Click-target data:
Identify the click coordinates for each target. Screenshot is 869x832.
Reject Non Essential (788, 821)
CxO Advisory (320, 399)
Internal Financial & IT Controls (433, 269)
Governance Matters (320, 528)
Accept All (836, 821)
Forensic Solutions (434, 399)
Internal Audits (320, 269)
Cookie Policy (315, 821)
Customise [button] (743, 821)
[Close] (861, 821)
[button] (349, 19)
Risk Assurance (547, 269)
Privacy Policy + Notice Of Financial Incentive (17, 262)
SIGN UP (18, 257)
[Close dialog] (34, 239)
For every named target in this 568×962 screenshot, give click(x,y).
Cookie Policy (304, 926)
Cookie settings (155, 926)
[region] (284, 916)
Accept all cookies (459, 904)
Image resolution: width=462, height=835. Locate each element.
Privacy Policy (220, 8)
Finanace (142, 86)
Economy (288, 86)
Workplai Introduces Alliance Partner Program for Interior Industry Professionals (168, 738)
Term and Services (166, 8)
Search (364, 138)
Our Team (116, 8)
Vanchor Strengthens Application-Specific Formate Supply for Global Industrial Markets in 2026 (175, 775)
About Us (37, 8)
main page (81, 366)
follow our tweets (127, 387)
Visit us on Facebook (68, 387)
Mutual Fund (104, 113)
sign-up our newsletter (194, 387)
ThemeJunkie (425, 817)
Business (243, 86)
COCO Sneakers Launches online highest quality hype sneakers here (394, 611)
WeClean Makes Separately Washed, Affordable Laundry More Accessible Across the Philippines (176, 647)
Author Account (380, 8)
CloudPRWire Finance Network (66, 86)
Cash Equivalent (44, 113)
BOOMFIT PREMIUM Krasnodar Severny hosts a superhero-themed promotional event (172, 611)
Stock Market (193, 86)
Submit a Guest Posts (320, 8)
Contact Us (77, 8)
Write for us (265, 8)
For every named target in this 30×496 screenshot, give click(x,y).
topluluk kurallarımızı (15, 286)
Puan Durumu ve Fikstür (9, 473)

_STATED GOAL_: Format the records from the line containing "ThemeJunkie (425, 817)" through the last line as a Markdown table, leaving out any blank lines. Use two columns named Row and Entry.

_TASK RESULT_:
| Row | Entry |
|---|---|
| 1 | ThemeJunkie (425, 817) |
| 2 | Business (243, 86) |
| 3 | COCO Sneakers Launches online highest quality hype sneakers here (394, 611) |
| 4 | WeClean Makes Separately Washed, Affordable Laundry More Accessible Across the Philippines (176, 647) |
| 5 | Author Account (380, 8) |
| 6 | CloudPRWire Finance Network (66, 86) |
| 7 | Cash Equivalent (44, 113) |
| 8 | BOOMFIT PREMIUM Krasnodar Severny hosts a superhero-themed promotional event (172, 611) |
| 9 | Stock Market (193, 86) |
| 10 | Submit a Guest Posts (320, 8) |
| 11 | Contact Us (77, 8) |
| 12 | Write for us (265, 8) |
| 13 | For every named target in this 30×496 screenshot, give click(x,y). |
| 14 | topluluk kurallarımızı (15, 286) |
| 15 | Puan Durumu ve Fikstür (9, 473) |